Extrait de page:
......

Pages

3 décembre 2011

Irlande : défensive, et aucune raison de changer

Giovanni Trapattoni a mené l'Irlande à son premier tournoi majeur depuis 10ans, cependant un débat perdure sur ses tactiques.

Son approche assez simple ne nécessite pas beaucoup d'explications par rapport au diagramme ci-contre. Elle comprend une défense à 4 classique, 2 milieux travailleurs, 2 ailiers de débordement, et un joueur d'appui jouant un peu plus bas que l'attaquant axial. C'est un 4-4-2, un 4-4-1-1à la limite, peut-être le schéma le plus basique qu'on puisse utiliser dans le football moderne.

La réussite de Trapattoni vient du fait qu'il a accepté les limites de son équipe. Avec la domination de Barcelone et de l'Espagne sur le football de clubs et de sélections, le jeu est plus que jamais basé sur la qualité technique au milieu du terrain. Un bon jeu de passe avec la balle, une attitude positive sans, et une préférence pour les matchs ouverts sont devenu les caractéristiques à la mode.

Pour être honnête, l'Irlande n'a pas beaucoup de qualité technique au milieu. Elle a un bon gardien, de bons défenseurs, des ailiers malins, et une gamme intéressante d'attaquants. Dans l'axe, elle dispose de Keith Fahey, Keith Andrews, Glenn Whelan, Darren Gibson et James McCarthy. Fahey et Andrews sont des joueurs de Championship (NdT : 2ème division), Whelan joue pour un club qui cherche rarement à faire des passes (Stoke City), Gibson est (quoique sévèrement) moqué par les fans pour sa propension à tenter et retenter des frappes lointaines et improbables, et enfin McCarthyest talentueux mais vient à peine d'intégrer l'équipe.

Base défensive.


Trapattoni a donc mis en place un système attentiste avec deux lignes de 4 derrière la balle, et des sorties de balles directes en direction des ailiers, voire des attaquants. Cela s'est monté efficace : l'Eire s'est qualifiée en ne perdant qu'un seul match (face aux Russes, premiers du groupe), et enregistre des statistiques défensives satisfaisantes, gardant sa cage vierge lors de 6 matchs sur 12.

......

Données à traiter:
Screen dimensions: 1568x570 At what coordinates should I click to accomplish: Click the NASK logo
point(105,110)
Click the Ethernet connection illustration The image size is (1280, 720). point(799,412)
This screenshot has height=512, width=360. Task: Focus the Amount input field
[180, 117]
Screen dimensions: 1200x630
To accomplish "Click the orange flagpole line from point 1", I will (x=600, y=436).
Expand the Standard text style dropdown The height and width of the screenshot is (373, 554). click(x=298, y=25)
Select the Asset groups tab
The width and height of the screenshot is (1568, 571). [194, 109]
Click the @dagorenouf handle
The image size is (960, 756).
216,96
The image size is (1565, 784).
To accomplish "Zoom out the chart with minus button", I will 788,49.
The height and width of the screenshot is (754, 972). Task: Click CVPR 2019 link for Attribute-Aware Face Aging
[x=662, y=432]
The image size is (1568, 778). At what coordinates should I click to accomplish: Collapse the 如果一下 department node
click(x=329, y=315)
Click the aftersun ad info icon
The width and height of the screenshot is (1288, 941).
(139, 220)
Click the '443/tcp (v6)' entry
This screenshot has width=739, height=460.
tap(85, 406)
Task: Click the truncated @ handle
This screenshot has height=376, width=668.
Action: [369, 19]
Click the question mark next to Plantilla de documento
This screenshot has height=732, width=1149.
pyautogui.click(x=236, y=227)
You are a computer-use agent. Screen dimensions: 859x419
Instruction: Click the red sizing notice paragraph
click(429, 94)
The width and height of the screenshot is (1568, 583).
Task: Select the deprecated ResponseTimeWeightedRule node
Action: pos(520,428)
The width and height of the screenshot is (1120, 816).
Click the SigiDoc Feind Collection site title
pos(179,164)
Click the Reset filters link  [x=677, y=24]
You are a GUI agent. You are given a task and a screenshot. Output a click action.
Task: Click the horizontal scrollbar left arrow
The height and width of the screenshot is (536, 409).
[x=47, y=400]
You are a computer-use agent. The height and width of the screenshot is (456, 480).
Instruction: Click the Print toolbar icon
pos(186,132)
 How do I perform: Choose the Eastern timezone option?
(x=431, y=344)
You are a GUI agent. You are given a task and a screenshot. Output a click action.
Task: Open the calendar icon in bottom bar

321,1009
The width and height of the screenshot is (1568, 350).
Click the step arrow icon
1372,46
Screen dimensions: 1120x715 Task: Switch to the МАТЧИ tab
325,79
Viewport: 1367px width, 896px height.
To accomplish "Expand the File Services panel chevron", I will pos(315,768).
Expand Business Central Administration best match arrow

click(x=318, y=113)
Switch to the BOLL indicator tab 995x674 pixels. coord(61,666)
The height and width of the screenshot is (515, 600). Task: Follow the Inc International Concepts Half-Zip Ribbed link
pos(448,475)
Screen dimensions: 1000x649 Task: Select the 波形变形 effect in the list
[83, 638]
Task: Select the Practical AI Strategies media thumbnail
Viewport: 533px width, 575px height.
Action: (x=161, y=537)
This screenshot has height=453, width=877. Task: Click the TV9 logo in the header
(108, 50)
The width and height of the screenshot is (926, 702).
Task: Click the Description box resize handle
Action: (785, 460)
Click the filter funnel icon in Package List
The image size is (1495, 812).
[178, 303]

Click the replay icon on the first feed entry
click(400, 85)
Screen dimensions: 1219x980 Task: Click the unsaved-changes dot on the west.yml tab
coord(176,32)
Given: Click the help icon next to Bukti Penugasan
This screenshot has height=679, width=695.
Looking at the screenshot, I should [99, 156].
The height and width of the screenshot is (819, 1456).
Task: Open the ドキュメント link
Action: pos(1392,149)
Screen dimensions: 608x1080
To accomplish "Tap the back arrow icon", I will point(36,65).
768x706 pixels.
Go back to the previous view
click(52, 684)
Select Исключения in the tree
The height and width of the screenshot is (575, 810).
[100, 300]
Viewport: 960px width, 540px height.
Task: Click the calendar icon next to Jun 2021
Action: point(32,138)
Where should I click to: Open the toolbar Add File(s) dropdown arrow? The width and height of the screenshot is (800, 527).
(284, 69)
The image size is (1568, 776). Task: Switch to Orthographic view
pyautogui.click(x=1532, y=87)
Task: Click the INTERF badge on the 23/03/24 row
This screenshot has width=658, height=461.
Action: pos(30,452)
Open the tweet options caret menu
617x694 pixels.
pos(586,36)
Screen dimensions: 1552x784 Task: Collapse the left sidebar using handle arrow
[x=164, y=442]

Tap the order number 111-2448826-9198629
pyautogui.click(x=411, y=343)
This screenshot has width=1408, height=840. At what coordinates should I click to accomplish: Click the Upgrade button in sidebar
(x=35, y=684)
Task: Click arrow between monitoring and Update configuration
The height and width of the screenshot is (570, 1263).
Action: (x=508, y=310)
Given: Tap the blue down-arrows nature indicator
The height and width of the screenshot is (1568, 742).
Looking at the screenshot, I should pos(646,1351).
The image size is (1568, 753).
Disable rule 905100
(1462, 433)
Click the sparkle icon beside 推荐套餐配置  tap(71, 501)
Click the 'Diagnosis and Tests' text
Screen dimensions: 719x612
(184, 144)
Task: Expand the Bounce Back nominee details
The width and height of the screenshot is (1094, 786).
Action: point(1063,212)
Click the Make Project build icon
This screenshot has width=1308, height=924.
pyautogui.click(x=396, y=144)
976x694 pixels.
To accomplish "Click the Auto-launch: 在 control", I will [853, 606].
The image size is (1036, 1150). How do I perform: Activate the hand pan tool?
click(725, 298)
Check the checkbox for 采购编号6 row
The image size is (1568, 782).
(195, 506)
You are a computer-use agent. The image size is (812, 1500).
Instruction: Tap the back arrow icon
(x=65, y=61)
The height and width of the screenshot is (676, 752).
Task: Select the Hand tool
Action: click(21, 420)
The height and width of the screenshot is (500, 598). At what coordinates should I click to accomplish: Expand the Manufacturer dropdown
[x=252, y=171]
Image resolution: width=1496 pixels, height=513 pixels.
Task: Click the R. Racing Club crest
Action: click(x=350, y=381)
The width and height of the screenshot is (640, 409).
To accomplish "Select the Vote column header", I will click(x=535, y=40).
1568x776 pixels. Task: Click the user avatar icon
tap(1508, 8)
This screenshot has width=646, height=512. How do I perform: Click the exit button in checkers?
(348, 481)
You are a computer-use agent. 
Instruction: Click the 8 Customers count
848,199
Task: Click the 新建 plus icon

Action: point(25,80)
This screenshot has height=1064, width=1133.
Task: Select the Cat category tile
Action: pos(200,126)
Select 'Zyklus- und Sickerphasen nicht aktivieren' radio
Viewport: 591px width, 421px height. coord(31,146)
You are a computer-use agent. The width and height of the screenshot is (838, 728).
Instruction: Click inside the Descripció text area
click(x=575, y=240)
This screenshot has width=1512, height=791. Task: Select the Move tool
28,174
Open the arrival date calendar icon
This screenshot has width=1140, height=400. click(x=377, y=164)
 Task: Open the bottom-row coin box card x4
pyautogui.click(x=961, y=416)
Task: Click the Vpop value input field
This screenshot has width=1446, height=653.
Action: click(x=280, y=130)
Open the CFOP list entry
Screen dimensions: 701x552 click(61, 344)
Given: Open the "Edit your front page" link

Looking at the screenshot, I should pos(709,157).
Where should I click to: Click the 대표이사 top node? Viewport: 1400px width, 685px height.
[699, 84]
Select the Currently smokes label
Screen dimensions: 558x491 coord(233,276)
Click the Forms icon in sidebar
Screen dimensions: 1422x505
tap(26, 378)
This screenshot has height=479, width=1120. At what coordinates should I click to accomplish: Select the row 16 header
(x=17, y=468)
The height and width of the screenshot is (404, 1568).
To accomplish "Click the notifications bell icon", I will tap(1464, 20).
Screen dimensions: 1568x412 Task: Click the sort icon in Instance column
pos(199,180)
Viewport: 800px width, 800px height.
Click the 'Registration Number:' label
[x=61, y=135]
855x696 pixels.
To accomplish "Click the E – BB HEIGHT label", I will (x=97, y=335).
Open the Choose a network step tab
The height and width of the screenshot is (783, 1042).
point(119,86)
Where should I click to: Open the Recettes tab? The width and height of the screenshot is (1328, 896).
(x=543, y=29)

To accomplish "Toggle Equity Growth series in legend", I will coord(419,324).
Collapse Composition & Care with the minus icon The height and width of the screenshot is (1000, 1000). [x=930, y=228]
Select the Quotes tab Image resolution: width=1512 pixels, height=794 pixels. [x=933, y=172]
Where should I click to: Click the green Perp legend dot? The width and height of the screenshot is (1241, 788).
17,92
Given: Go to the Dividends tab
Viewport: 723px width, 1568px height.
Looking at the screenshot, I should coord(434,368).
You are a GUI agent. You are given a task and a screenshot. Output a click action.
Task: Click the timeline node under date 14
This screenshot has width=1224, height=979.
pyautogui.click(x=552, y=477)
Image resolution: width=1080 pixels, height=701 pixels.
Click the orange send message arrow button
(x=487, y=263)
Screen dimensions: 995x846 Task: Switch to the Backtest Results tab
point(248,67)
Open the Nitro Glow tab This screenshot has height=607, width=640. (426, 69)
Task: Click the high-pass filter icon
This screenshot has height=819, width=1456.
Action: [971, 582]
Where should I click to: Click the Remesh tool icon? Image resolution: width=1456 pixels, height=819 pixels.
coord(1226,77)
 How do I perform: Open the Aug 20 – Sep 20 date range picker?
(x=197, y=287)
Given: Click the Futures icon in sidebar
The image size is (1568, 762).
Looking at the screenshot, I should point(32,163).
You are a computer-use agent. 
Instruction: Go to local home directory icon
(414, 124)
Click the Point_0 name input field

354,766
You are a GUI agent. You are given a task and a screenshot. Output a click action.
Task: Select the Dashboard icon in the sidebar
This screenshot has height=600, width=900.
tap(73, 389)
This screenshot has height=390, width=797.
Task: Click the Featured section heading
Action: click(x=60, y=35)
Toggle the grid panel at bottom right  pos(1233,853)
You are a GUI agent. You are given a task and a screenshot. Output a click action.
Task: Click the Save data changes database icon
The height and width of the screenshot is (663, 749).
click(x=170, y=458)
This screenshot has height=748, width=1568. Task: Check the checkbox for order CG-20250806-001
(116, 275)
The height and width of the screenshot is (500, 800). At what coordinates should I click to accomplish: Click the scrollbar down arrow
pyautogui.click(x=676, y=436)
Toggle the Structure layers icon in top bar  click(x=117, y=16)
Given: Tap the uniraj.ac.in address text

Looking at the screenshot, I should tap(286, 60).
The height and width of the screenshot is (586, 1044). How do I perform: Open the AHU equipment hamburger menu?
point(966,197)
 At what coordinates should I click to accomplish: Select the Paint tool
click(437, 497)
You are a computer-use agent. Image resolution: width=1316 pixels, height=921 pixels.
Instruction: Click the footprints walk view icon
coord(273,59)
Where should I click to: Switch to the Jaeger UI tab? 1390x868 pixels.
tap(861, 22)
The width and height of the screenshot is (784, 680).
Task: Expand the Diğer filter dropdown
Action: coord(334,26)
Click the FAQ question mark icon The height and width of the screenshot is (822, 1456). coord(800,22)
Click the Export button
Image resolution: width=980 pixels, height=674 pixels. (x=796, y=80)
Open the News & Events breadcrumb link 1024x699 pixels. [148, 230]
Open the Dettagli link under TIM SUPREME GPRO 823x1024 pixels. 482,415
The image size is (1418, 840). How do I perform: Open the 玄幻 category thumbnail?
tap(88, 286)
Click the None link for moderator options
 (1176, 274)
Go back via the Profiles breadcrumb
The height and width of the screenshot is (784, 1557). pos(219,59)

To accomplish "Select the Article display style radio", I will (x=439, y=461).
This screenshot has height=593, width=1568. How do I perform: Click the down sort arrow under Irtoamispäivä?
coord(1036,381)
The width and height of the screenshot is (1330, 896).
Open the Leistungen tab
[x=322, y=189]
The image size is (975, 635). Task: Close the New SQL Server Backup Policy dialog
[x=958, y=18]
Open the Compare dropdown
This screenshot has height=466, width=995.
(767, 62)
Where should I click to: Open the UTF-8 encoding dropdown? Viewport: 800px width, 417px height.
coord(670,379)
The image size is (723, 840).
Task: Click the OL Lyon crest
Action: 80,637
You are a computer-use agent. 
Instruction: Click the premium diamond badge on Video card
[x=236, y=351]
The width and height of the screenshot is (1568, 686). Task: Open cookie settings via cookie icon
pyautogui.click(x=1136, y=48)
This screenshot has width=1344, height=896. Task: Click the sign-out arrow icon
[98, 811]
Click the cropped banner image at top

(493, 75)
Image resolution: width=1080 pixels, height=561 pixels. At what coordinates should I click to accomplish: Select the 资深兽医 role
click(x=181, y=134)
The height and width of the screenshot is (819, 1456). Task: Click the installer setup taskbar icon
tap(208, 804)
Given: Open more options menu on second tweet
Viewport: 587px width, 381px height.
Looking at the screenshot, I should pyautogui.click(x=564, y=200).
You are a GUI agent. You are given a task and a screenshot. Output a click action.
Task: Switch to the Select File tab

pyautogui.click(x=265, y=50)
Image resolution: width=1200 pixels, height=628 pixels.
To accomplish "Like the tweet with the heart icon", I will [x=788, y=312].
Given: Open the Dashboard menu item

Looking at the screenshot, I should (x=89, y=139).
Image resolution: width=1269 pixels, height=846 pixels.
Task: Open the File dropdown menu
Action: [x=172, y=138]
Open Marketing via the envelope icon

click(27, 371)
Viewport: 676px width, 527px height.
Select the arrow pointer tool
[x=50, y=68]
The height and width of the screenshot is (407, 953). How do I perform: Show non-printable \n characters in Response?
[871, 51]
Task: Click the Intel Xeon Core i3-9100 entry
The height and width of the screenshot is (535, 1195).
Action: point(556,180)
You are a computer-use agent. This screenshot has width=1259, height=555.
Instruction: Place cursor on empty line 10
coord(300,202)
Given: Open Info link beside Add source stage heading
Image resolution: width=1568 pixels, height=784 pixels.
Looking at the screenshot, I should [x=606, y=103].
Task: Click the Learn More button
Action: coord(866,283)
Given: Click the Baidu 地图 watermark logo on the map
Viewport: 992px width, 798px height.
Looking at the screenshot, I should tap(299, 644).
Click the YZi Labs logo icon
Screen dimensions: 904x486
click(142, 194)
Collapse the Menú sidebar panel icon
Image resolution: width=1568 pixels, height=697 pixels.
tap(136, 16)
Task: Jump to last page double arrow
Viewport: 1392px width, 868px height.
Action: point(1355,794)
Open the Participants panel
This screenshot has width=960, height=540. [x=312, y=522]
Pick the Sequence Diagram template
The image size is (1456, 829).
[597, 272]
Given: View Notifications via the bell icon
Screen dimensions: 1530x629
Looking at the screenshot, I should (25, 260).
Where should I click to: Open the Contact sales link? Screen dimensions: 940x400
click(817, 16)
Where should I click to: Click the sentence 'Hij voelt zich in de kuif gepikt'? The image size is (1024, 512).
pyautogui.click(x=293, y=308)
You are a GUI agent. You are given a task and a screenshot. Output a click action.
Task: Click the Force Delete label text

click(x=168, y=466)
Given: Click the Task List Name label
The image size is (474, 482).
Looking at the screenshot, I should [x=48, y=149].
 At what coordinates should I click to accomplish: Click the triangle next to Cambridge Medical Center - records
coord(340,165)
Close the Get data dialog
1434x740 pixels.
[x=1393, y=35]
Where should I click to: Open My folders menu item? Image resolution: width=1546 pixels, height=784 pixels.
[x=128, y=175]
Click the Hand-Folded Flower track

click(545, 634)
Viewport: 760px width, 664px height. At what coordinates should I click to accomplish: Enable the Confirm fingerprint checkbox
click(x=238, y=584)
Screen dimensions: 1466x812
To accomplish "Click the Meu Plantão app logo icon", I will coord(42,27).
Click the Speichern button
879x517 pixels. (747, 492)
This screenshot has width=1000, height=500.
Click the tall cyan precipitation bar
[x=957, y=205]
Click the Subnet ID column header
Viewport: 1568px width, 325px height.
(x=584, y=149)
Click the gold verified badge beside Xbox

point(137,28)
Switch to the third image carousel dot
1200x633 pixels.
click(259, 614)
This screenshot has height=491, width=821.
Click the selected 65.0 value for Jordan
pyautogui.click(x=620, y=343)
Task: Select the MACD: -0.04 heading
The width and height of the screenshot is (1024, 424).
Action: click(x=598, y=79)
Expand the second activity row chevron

......

À faire:
(A) Relevez et recopiez chaque ligne des enregistrements qui contient le mot « next ».
(B) Reprenez l'article sur la tactique défensive de l'Irlande et poursuivez-le à la suite de sa dernière phrase.

Corrigé:
(A)
Click the question mark next to Plantilla de documento
Given: Click the help icon next to Bukti Penugasan
Task: Click the calendar icon next to Jun 2021
 At what coordinates should I click to accomplish: Click the triangle next to Cambridge Medical Center - records

(B)
Il rencontre des critiques pour être trop défensif, mais on voit mal comment il pourrait prendre l'initiative du jeu vu les limites de l'équipe. S'obstiner dans un jeu de passe par principe vaudrait sûrement à l'Irlande d'être tenue en échec par des équipes relativement modestes, et placerait le cœur du jeu dans une zone où l'équipe n'est pas particulièrement forte. Aucune équipe ne craint Andrews et Whelan , et ce milieu à deux serait dominé facilement dans le jeu de passes par des équipes disposant à la fois de plus de qualité et de quantité dans l'axe du milieu.

Formation

Il pourrait passer à un milieu à 3, bien sûr, et compenser ainsi le manque de qualité par la quantité. Mais cela signifierait de sortir Robbie Keane – improbable étant donné qu'il est capitaine – ou Kevin Doyle, ce qui laisserait Keane seul devant, un rôle qui ne lui convient pas du tout.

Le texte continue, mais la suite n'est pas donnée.